Letters to the Editor

Letters posted here are associated with the following article:
A British paper lures Eastwood and Lee into an unfortunate feud. Here's the real question: Which of their films should the other one have made?
The letters thread is now closed.
  • On the use of the word "Plantation".

    Would some kind journalist like to ask Spike Lee why he chose to use the word 'plantation'? Was his an argument about slavery or the accuracy of events and characters depicted in a motion picture?

    Why must an accomplished African American film director resort to playing the slave card in this manner?

  • Uh...Andrew

    1988's "The Dead Pool" was the fifth and final Dirty Harry movie. It's not the best of the series, but no where nearly as dreadful as "Magnum Force". What I'm wondering is that if Clint Eastwood had directed "Summer of Sam", if he would have left in the talking dog.

  • What black soldiers?

    What was Eastwood supposed to do, add black soldiers where there had been none? You make it sound like Eastwood *should* have done so, just to be politically correct. The only black soldiers at the Okinawa assault were not part of the flag raising or what led to it.

    Lee is out of joint here, not Eastwood. Suggesting they are both wrong and both right is political correctness gone bananas.

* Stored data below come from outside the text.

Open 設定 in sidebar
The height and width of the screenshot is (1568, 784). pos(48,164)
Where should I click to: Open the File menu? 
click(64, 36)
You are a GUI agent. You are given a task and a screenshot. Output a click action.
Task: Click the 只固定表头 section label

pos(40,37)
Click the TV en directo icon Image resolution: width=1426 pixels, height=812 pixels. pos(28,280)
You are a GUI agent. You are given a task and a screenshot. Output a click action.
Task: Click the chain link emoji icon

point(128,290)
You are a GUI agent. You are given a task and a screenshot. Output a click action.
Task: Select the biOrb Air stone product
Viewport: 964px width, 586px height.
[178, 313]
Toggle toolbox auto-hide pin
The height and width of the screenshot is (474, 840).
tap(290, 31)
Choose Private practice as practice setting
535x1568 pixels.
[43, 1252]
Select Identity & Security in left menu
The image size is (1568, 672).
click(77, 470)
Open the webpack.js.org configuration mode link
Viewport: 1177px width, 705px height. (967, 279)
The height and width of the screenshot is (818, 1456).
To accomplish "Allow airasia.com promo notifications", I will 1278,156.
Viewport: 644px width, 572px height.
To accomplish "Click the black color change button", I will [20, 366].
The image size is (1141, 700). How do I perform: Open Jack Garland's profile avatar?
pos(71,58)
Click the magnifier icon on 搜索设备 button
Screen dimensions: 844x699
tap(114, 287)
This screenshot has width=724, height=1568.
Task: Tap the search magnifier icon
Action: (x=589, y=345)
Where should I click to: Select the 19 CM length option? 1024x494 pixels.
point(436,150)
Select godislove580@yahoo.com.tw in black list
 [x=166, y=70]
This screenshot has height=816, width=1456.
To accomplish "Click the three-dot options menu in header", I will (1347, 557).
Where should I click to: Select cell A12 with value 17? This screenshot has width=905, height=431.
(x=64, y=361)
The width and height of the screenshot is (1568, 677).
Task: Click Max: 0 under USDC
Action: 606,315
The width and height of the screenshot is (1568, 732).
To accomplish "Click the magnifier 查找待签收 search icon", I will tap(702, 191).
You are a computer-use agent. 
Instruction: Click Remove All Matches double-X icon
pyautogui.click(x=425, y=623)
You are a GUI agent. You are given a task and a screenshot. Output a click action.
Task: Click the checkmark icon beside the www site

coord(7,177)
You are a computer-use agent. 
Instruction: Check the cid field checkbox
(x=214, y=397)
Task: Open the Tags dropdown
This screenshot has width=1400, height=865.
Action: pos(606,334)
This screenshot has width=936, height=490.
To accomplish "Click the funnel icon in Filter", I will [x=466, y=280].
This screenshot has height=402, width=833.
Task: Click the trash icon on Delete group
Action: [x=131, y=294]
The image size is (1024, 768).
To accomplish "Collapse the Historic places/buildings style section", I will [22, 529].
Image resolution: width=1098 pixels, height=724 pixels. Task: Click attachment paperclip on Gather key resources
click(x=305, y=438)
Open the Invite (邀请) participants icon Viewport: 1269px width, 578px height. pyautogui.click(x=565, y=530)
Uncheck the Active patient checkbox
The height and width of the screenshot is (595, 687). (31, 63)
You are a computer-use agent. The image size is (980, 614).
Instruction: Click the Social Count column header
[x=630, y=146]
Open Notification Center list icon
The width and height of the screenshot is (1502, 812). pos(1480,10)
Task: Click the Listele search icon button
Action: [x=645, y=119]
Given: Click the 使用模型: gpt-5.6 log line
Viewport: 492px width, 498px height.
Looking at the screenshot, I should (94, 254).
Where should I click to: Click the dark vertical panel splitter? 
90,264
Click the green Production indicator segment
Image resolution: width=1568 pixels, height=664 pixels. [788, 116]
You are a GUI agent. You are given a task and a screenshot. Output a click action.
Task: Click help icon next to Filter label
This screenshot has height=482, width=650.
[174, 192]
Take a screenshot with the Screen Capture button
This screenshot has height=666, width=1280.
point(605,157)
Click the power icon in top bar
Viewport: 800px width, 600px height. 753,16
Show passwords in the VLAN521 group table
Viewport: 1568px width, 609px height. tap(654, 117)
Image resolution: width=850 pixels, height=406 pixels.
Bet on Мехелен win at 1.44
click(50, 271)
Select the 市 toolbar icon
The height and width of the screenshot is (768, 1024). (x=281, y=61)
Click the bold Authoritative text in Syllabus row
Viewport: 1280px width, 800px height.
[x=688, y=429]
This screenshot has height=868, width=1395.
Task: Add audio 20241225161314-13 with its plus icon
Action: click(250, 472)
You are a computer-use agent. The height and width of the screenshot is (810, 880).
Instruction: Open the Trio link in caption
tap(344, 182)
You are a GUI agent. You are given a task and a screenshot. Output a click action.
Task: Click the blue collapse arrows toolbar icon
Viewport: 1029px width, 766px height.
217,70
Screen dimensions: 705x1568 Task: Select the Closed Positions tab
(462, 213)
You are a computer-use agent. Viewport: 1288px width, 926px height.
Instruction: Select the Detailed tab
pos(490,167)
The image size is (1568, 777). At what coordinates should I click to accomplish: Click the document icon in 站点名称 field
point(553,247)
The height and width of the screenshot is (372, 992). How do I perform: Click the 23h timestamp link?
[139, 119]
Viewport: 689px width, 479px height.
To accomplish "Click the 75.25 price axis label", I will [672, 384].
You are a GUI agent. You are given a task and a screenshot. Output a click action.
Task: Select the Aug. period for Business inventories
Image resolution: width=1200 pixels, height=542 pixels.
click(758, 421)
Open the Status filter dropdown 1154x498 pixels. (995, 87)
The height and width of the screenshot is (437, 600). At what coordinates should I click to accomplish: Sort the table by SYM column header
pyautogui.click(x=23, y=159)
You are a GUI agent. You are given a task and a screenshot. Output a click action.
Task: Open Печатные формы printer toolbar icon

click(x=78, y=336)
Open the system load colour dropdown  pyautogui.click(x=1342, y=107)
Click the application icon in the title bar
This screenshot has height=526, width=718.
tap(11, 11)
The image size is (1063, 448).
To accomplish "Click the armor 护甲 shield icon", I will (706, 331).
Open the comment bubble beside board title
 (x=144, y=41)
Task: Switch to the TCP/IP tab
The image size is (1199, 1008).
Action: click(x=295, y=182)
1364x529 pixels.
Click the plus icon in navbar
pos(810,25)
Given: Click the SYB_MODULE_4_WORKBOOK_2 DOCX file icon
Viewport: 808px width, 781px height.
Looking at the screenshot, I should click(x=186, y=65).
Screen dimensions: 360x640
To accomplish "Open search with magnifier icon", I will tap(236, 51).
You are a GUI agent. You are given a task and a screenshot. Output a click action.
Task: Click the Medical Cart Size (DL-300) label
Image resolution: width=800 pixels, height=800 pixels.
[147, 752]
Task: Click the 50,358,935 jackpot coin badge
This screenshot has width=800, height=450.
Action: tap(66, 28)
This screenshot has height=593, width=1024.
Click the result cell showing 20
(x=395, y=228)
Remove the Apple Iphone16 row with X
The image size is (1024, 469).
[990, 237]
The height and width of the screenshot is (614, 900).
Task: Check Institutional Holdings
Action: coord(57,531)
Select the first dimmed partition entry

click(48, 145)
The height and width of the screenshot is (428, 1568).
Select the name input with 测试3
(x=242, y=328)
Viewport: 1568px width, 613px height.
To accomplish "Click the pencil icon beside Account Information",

  • @Felix - you mentioned banna's

    Now you're toast

  • 'Plantation', etc.

    O'Hehir didn't include the complete quote from Eastwood, which was pretty condescending. The tone was pretty offensive, and capped by the 'shut his face' comment. I think that's why Lee reacted the way he did. And Lee does tend to frame things in a racial dialectic--its makes for great movies, and newsmaking quotes.

    Still, I can see how it seems a little much. Eastwood's response seemed shocked/hurt, like he was lashing out. O'herir's right, though, they both overreacted.

    Interesting point about their similarities--I can particularly see a lot of Eastwood in Lee's recent movies.

    Its kind-of disingenuous to suggest that Eastwood couldn't include black soldiers because they didn't raise the flag. There were a lot of soldiers in that movie, would it have been terrible to include black ones? Hollywood constantly gussies up 'true stories' for the screen, why not do it occasionally in the name of equality?

    I think Lee was just using Eastwood's films as an example of a larger trend of denying the role of African Americans and Hispanics in WW II in films.

  • ..... and what exactly is so difficult to see what's going on here ??

    this guy came to my attention while watching one of his early flicks that depicted african-americans as loutish monkeys with no intelligence to speak of.

    and because of such nonsense this little runt hit the air-brains at the theaters for their hard pressed cash -- resulting in said runt's being able to afford to hang a ridiculous collection of baubels & bells from his head & wardrobe.

    SO ---- What's really going on here ??

    spike the runt has a chip on his shoulder. spike the runt wants to recoup a profit for his investment. spike the runt understands well that to maximize his ability to buy a wider of array of baubles & bells to hang from his head, that he will have to cause people to turn away from their normal busy lives so that he is assured 'free advertising' for his flick in Adam Smith's competitive marketplace.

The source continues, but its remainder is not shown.